Posted on Sat, Feb. 09, 2002  
Companies hope Duluth can sprout fast-growing firms
Area is not too remote, venture capitalist says


A Twin Cities venture capitalist for technology companies said Friday that Duluth is not too far out of the way for his firm, but companies seeking his help need to have a solid plan for fast growth.

Some technology companies say getting money for their ventures in remote Duluth, where financiers are more comfortable with traditional companies, has been a stumbling block to making the technology sector grow.

"We're looking for good investments, no matter where they are,'' said Mac Lewis, managing partner for Sherpa Partners. Lewis talked to Northland Technology Consortium members at its monthly meeting.

Venture capital firms look for small companies with solid plans that can grow fast. They often take an active role in the company, such as putting a partner on the board of directors.

Because of that, it can be hard to compete with companies located near a venture capital firm.
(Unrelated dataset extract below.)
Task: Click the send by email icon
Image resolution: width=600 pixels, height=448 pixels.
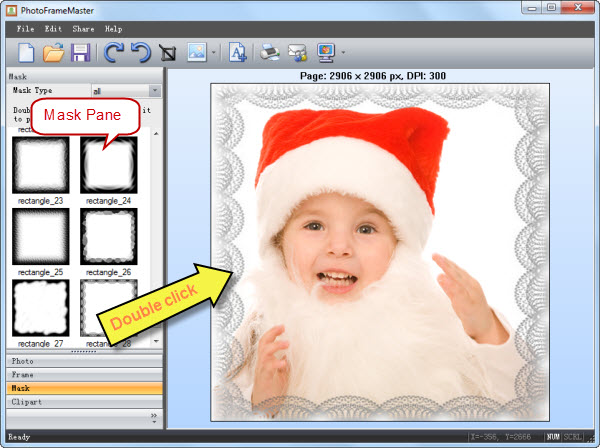Action: [297, 52]

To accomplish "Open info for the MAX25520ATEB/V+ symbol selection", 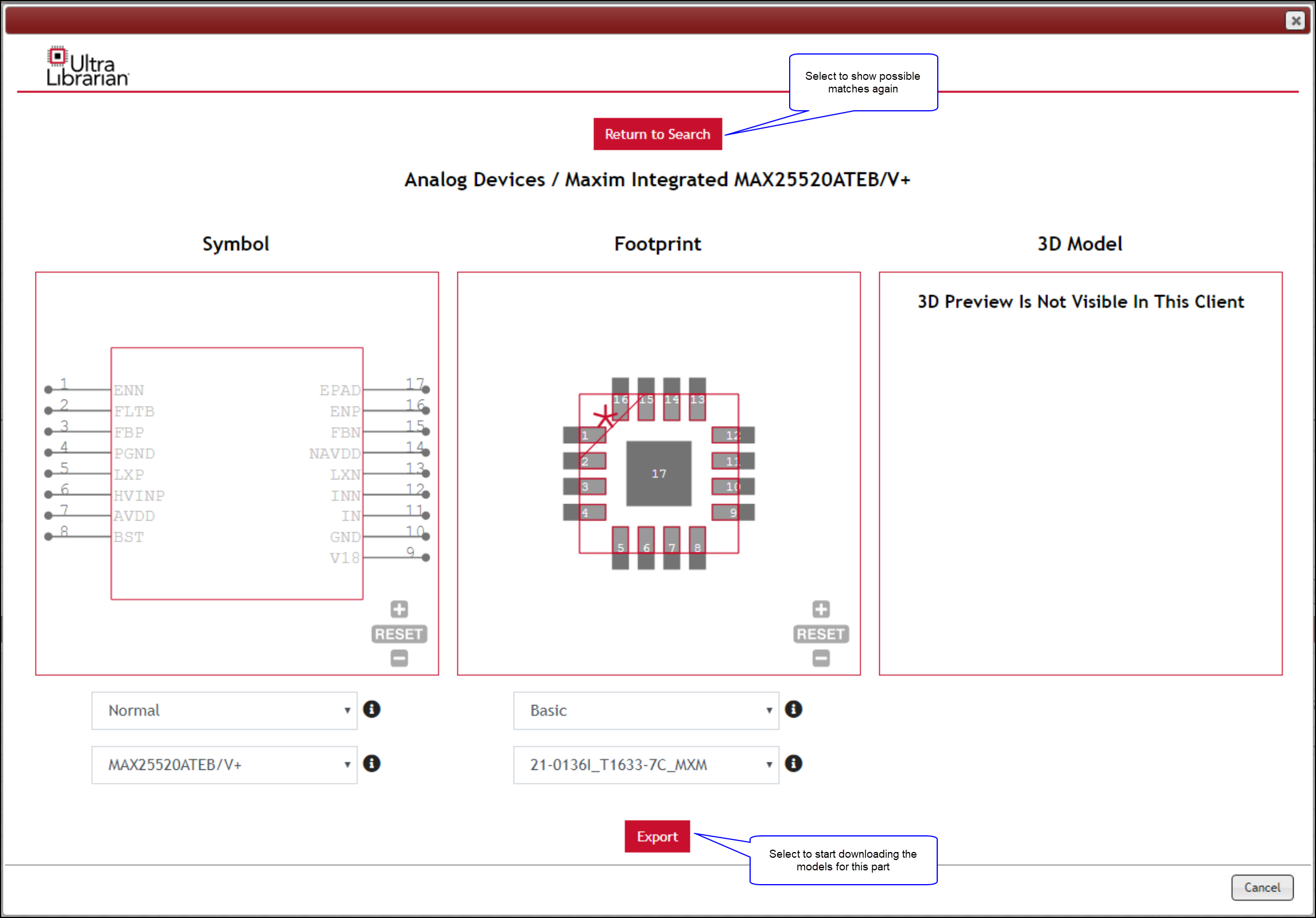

"They have so much going on down there, that I don't know if anyone has invested in Northeast Minnesota,'' said Andrew Lucero, director of emerging technologies at Minnesota Power. "We need more venture capital in Duluth.''

The Technology Consortium encourages and helps technology companies and people involved in technology work. It has a membership of about 60 companies.

It brought Lewis in so members could hear an outside perspective on venture capital and, possibly, to learn how to tap that market.
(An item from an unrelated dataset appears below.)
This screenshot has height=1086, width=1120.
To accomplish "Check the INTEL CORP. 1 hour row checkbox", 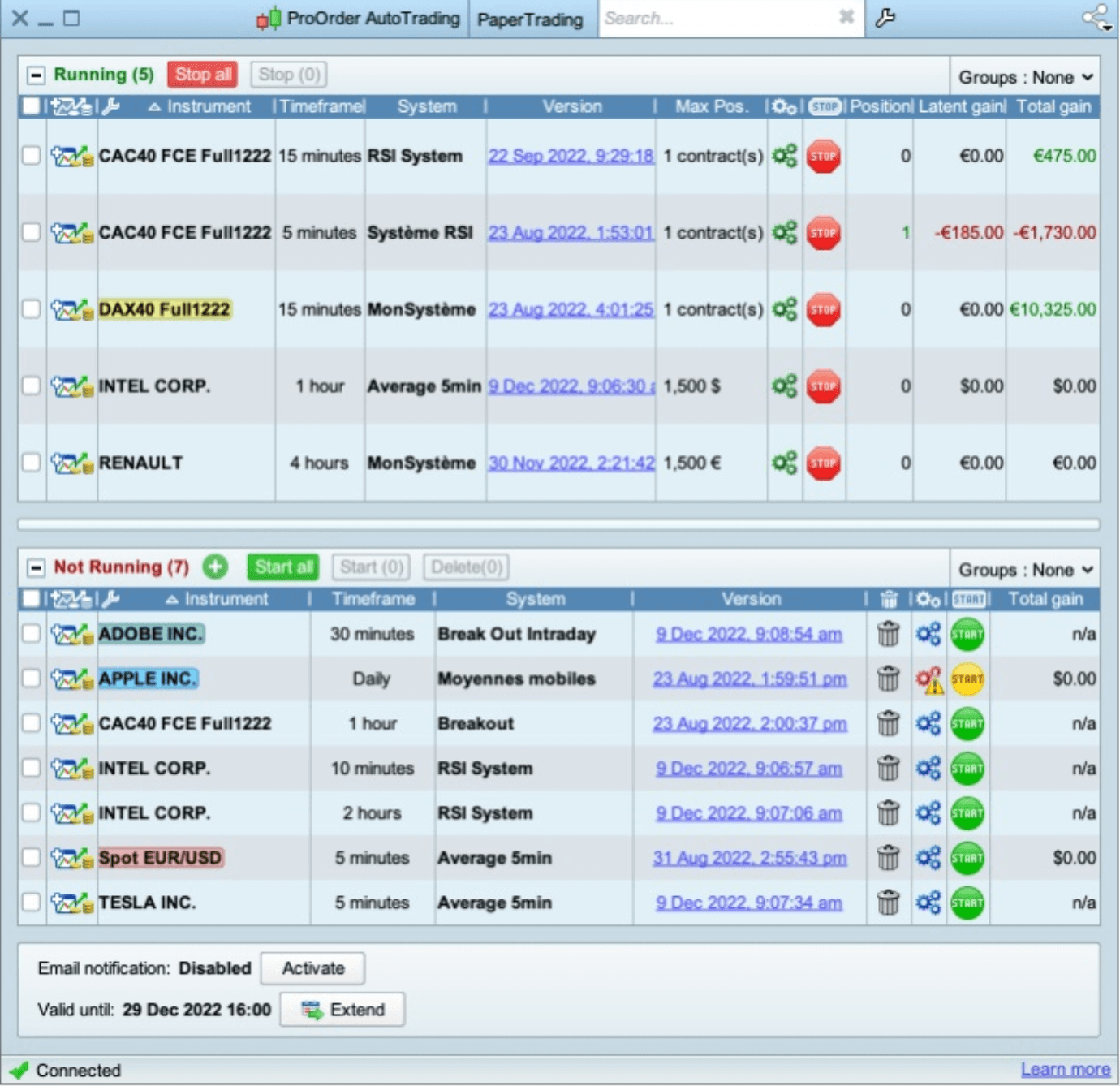I will (31, 386).
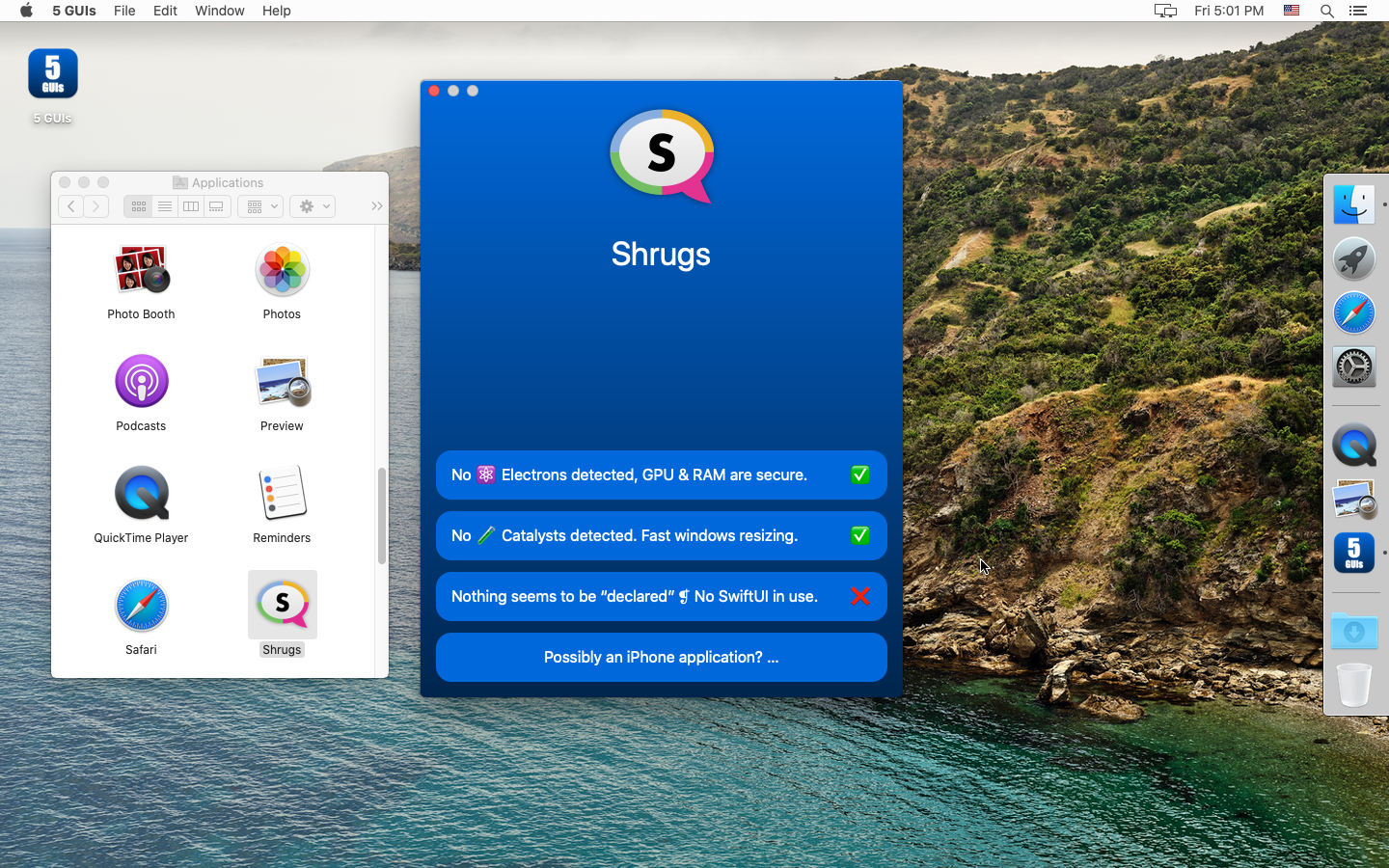Click green checkmark on Catalysts row
Viewport: 1389px width, 868px height.
[859, 535]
"Some Duluth company is going to be a home run,'' said John Foucault of Points North Consulting. "We just don't know who it will be.''

Lewis said his company, which has started one venture capital fund and plans to start a second soon, requires companies to meet several criteria:

The product must target a large, growing and new market.
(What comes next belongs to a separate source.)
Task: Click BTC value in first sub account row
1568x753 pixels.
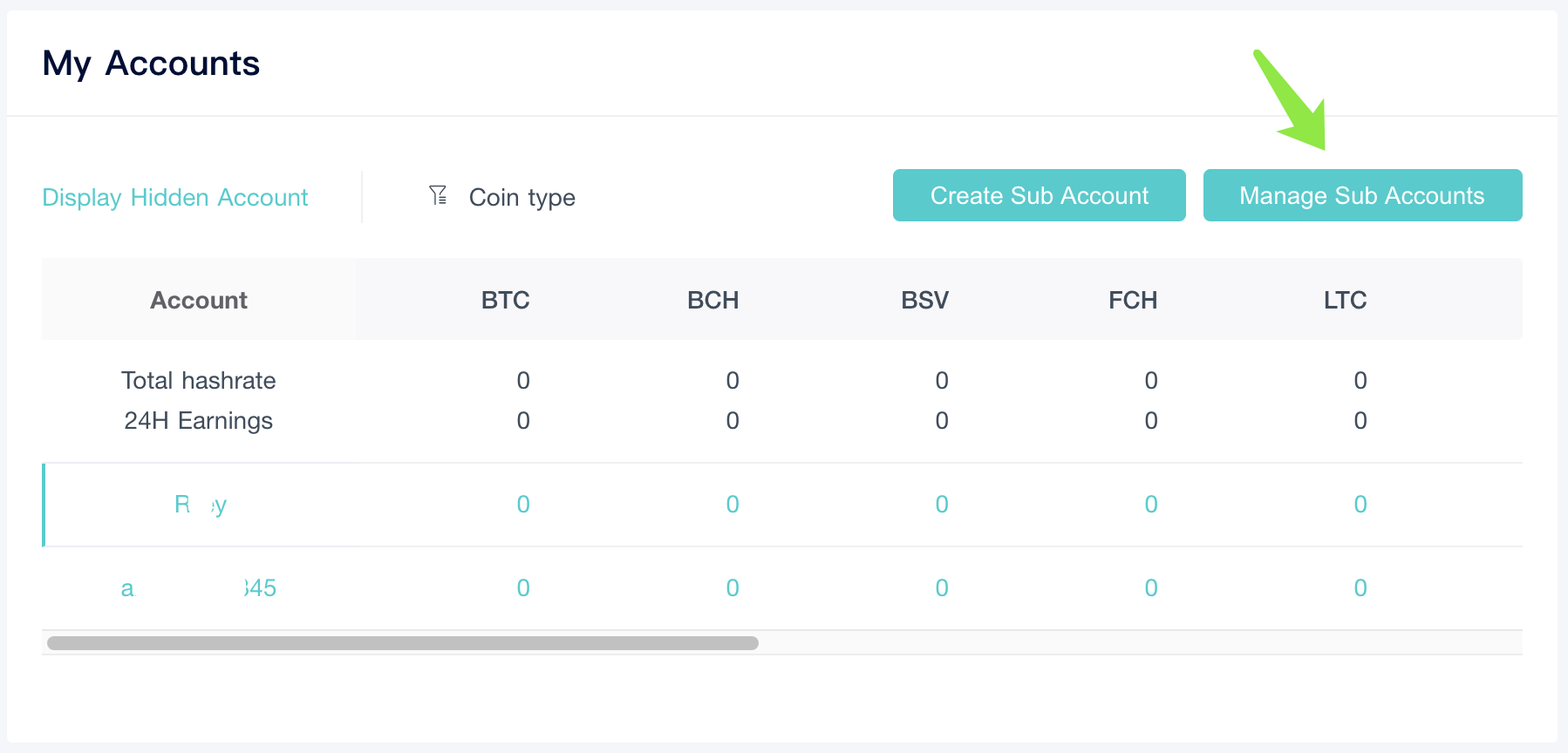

Its product must be clearly different from what is available now.

The company has to be able to prove its targeted customers will buy the product.

The company's managers need to be outstanding -- and enthusiastic about the idea.

"If it's not exciting enough of an idea for people to get together in a garage and work on it for months, maybe it's not a fundable idea,'' Lewis said.

The company's managers have to be committed to growing and to making investors' value grow.

Because venture capitalists target new companies testing new ideas, many investments fail. Because many fail, returns need to be high to make up for the losses.

How high? Lewis said venture capitalist want to see potential for a 35 percent rate of return.

"Remember, we're investing other people's money here,'' he said.

The managers of venture capital funds solicit large chunks of money from wealthy investors. They use that money to invest in start-up companies and, when the company goes public or is sold, the returns are distributed back to the original investors.